When one spouse is living in South Africa and the other overseas, he or she is able to institute divorce proceedings through the divorce courts in South Africa.
In terms of the South African Divorce Act, a South African court will have jurisdiction where the parties or either one of the parties are domiciled in the area of the court’s jurisdiction on the date on which the action is instituted (summons issued) or ordinarily resident in the area of jurisdiction of the court on the date on which the action is instituted or has been ordinarily resident in the Republic for a period of not less than one year immediately prior to that date.
After service of the summons has taken place, your spouse will have a month to defend the action. If he or she ignores the summons or, if he or she defends it and there-after the parties reach settlement of the financial terms, the attorney of the Plaintiff can set the matter down for a trial date that has been pre-arranged with the court and both parties.
The person instituting the divorce proceedings are called the Plaintiff. Where the parties reached a settlement, only the Plaintiff appears in Court. So, if a Plaintiff lives abroad he/she will have to appear once the matter is placed on the Court roll. The same applies if the Plaintiff resides in South Africa. In an uncontested divorce it is not necessary for the Defendant to appear in court. The parties can however agree in the settlement agreement that the Defendant appear in court if it just logistically and financially makes more sense.
Where a Defendant (the person against whom the divorce is instituted) lives in another country, a Plaintiff must approach the court by way of what is known in law as an Edictal Citation application. The reason for this is that a Summons in divorce proceedings must be served on the Defendant personally and the Court needs to be satisfied that service will be done properly by an official of the court in that foreign country. Edictal citation is therefore a procedure according to which a legal document such as a divorce summons is served by a sheriff (in some countries known as a “service processor” or a solicitor) in a different country.

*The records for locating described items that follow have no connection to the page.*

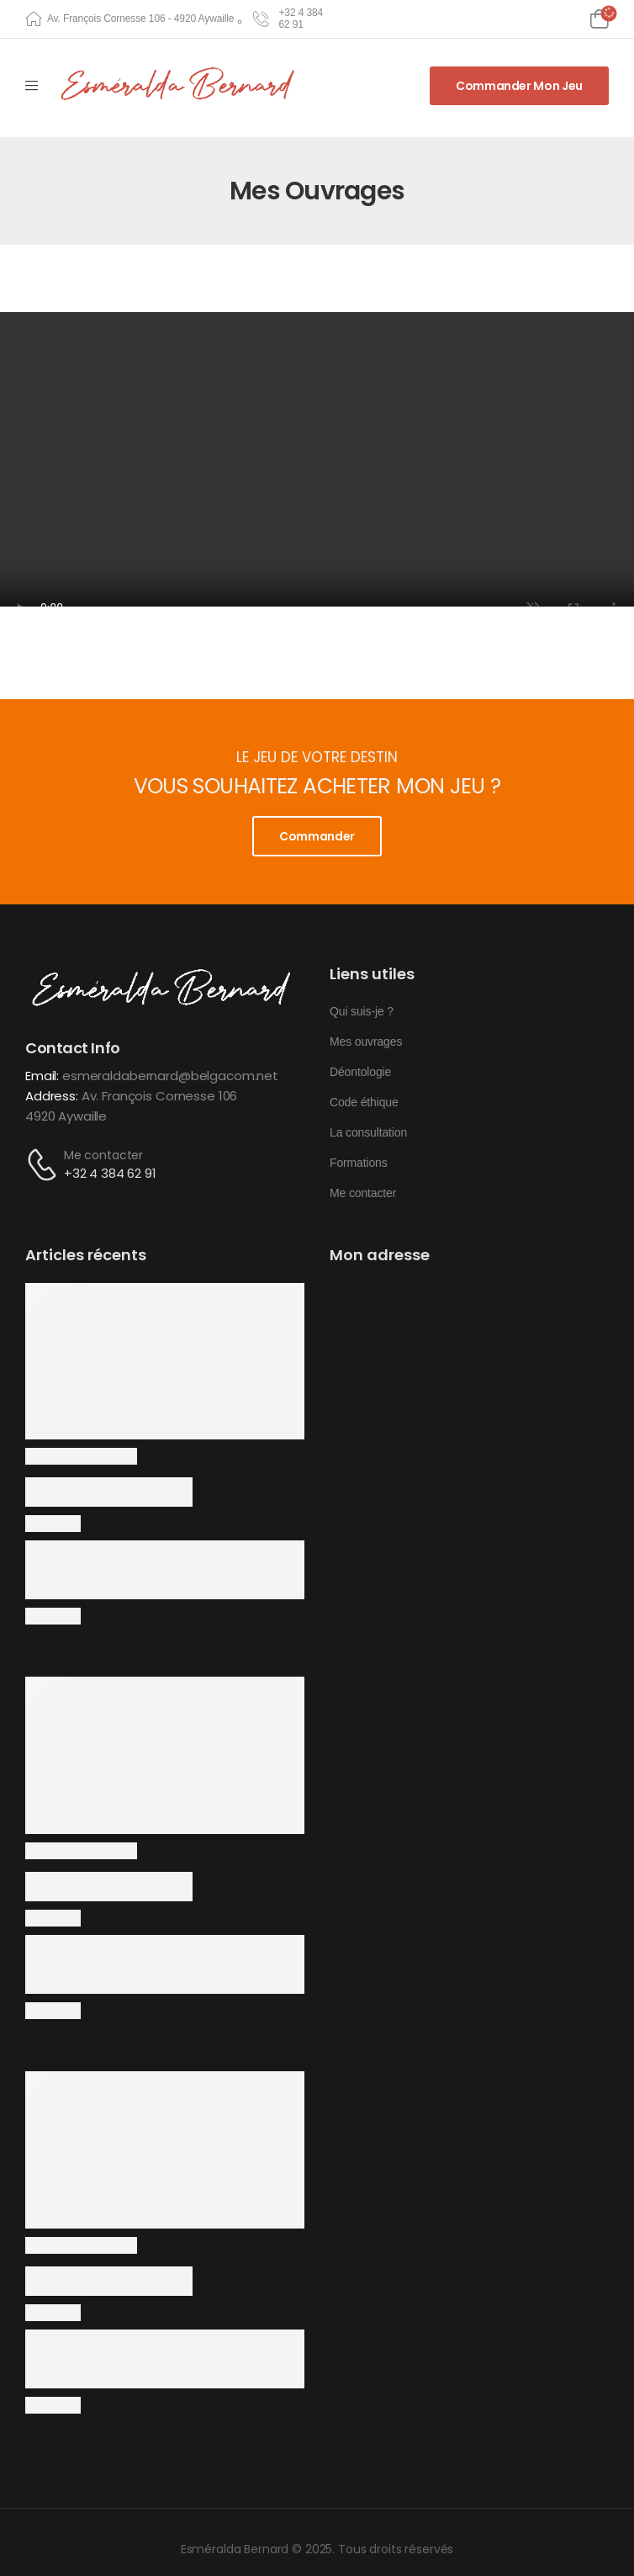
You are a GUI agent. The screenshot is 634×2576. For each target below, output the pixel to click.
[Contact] (44, 1164)
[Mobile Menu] (31, 86)
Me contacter (103, 1155)
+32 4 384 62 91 (110, 1173)
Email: (42, 1075)
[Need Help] (289, 19)
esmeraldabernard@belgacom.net (170, 1075)
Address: (51, 1096)
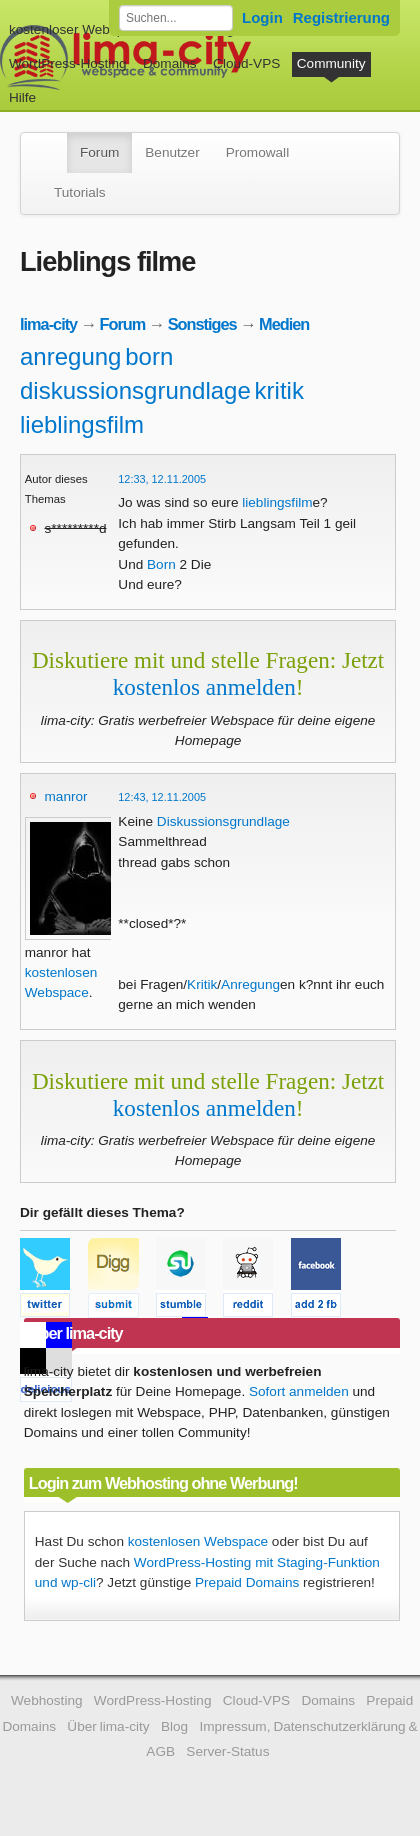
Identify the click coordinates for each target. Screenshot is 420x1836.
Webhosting (47, 1700)
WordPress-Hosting (68, 63)
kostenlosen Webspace (198, 1541)
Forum (99, 152)
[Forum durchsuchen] (176, 18)
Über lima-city (108, 1726)
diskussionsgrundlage (135, 390)
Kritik (202, 984)
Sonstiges (202, 324)
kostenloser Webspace (77, 29)
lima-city (48, 324)
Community (331, 63)
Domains (170, 63)
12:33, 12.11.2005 (162, 479)
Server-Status (227, 1751)
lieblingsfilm (82, 424)
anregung (70, 356)
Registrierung (341, 17)
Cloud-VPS (246, 63)
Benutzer (172, 152)
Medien (284, 324)
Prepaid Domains (247, 1582)
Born (161, 564)
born (149, 356)
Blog (174, 1726)
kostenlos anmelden (204, 687)
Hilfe (22, 97)
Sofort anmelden (299, 1391)
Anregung (250, 984)
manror (66, 796)
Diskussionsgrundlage (223, 821)
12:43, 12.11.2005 (162, 797)
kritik (279, 390)
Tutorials (80, 192)
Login (262, 17)
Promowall (257, 152)
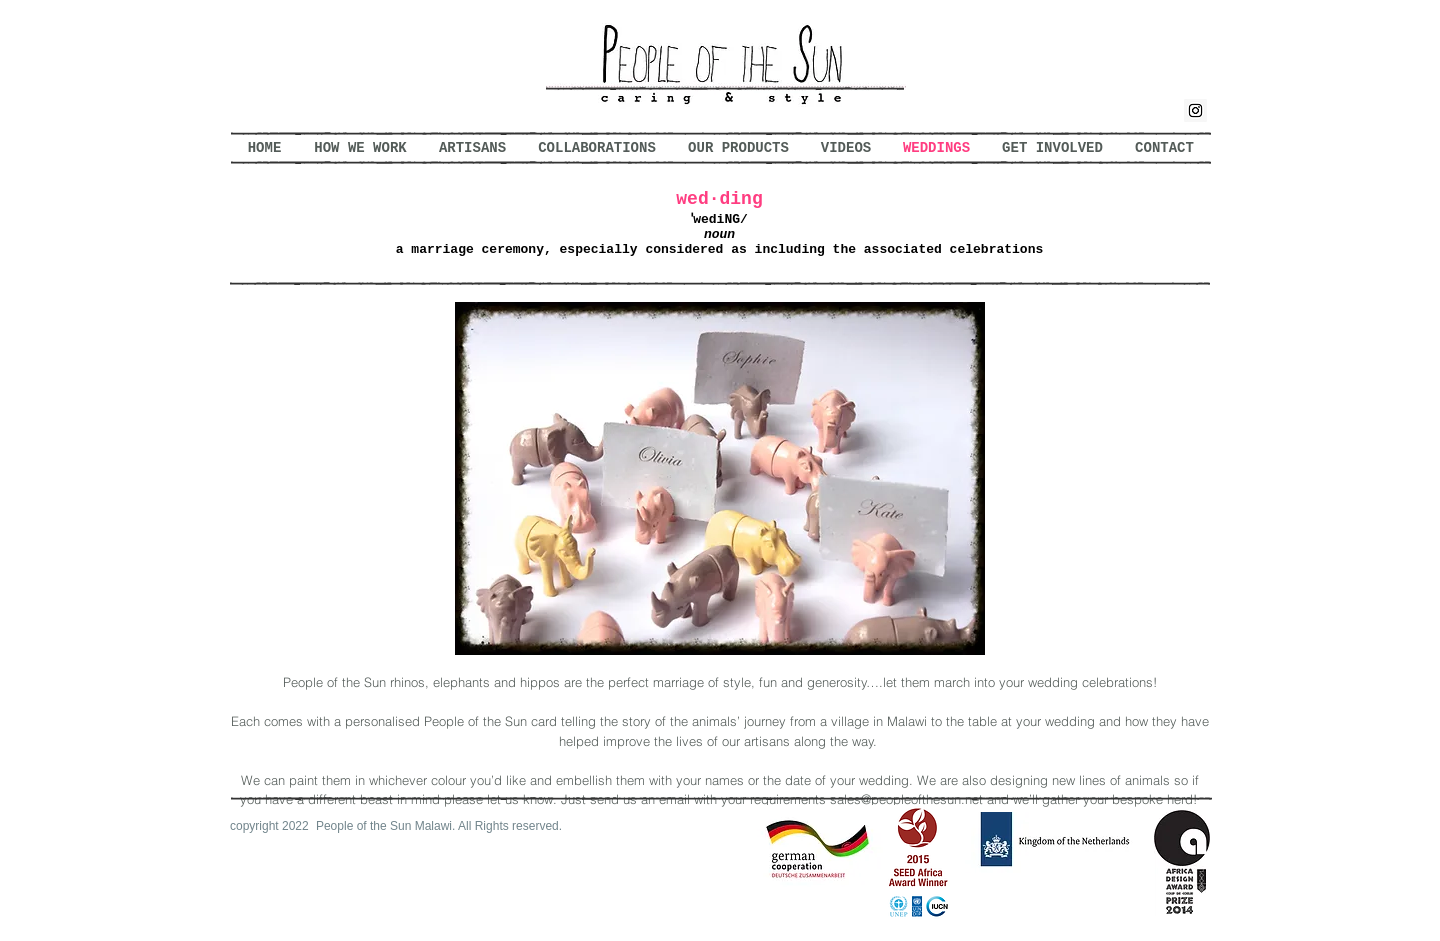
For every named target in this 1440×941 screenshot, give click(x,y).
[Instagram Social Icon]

There is also another method to serve summons on the Defendant by serving the Summons on an address in South Africa which the Defendant had chosen in terms of a Power of Attorney. If your spouse disappeared or you are estranged and have no information as to his or her whereabouts and address, the court will order that the divorce summons be served by way of substituted service (i.e. other than by way of personal service) so it may order, e.g., that it be served on a relative of your spouse or by way of publication in a newspaper that your spouse used to read on specific application made by the Plaintiff at court. In recent matters the court has even granted an order for substituted service by way of Facebook or Whats app message if the applicant satisfied the court that the respondent is active on the specific social media.
For the court to grant substituted service, you will have to satisfy the court that you have done everything in your power to trace him or her as personal service is clearly preferable and the least prejudicial form of service and that personal service is not possible or an option.